• Questions on the material:
1 > In the MSSA passage, what prevalence of MRSA did the study from Punjab report?
2 > List every abbreviation that the MSSA passage spells out in full, each with its expansion.
3 > Carry on the MSSA passage from the point where it stops.

MSSA can be classified as CA-MSSA isolated from patients without hospital associated risk factors, within 48 hrs of hospital admission and the remaining as HA-MSSA according to Centers for Disease Control and Prevention (CDC) definition for CA-MRSA. Studies reported higher prevalence of CA-MSSA compared to HA-MSSA [10,11].
Generally, MSSA are found to be more susceptible to beta-lactam and non beta-lactam antibiotics compared to MRSA [8,12,13]. Higher antibiotic susceptibility pattern of MSSA helps in proper treatment and infection control. However, recent studies have reported emergence of higher antibiotic resistance in MSSA [6,14]. Increasing resistance against ciprofloxacin, erythromycin shown by MSSA have been reported [8,10,15,16]. It is anticipated that the increasing Multidrug Resistance (MDR) MRSA in community and hospital settings, MRSA might outnumber MSSA without appropriate control measures [12,17,18]. A study from Punjab reported higher prevalence of MRSA (64.9%) compared to MSSA (35%) [19]. Several studies reported, MSSA becoming more virulent with the presence of Panton-Valentine Leukocidin (PVL) gene and MDR which can be fatal [14]. The PVL positive MSSA isolates appeared as a reservoir for CA-MRSA [20].
Literature survey shows though data regarding comparative study of MSSA and MRSA were available, detailed study about MSSA including CA-MSSA and HA-MSSA from India was limited [10,15]. The aim of this study was to understand the prevalence and antibiotic resistance profile of MSSA from the community and hospital-associated infections for better antibiotic stewardship which can help to control the emergence of MDR in MSSA and prevent the replacement of MSSA by MRSA in hospitals and community. The results of this study revealed increasing prevalence of MSSA in community and hospital settings and emerging MDR in CA-MSSA similar to HA-MSSA.

• Record extracts:

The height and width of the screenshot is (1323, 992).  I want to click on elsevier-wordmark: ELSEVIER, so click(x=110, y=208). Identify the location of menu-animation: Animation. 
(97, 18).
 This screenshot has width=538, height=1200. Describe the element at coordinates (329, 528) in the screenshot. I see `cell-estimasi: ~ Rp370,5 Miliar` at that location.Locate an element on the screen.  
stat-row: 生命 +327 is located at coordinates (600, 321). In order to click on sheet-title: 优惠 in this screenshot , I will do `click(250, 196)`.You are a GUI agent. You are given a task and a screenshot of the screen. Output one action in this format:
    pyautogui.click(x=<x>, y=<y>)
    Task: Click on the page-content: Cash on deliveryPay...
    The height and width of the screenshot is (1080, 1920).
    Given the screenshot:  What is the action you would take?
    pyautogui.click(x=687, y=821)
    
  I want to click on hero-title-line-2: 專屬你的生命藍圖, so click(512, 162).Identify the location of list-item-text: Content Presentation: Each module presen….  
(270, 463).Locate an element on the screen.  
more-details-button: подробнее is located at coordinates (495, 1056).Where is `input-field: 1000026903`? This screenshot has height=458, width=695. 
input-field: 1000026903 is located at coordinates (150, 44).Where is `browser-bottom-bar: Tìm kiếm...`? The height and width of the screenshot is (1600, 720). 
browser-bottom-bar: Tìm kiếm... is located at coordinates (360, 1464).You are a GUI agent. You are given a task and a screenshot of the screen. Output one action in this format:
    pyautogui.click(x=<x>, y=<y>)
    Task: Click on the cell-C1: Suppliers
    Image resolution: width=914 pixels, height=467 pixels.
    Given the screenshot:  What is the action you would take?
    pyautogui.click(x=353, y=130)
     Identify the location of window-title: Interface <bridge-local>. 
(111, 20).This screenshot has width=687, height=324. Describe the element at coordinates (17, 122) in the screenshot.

• Answers by item number:
1 > 64.9%

2 >
CDC: Centers for Disease Control and Prevention
MDR: Multidrug Resistance
PVL: Panton-Valentine Leukocidin

3 >
Materials and Methods
This cross sectional study was conducted in a tertiary care hospital, Mangalore (South India), from January 2015 to February 2017. Ethical approval for the study was obtained from Institutional Ethical Committee (Ref: NU/CEC/Ph.D-65/2012) and informed consent was obtained from the patients. Demographic details and all other relevant clinical details were also documented.
Patients without hospital associated risk factors such as the long term admission to a medical care facility, surgery or dialysis in the previous year, previous MRSA isolation or colonisation were considered as having community associated infections and remaining cases as hospital associated infections and comparative study of CA-MSSA and HA-MSSA were statistically computed. Duplicate isolates of Staphylococcus aureus from the same patient at a different site of infection was excluded during the study period.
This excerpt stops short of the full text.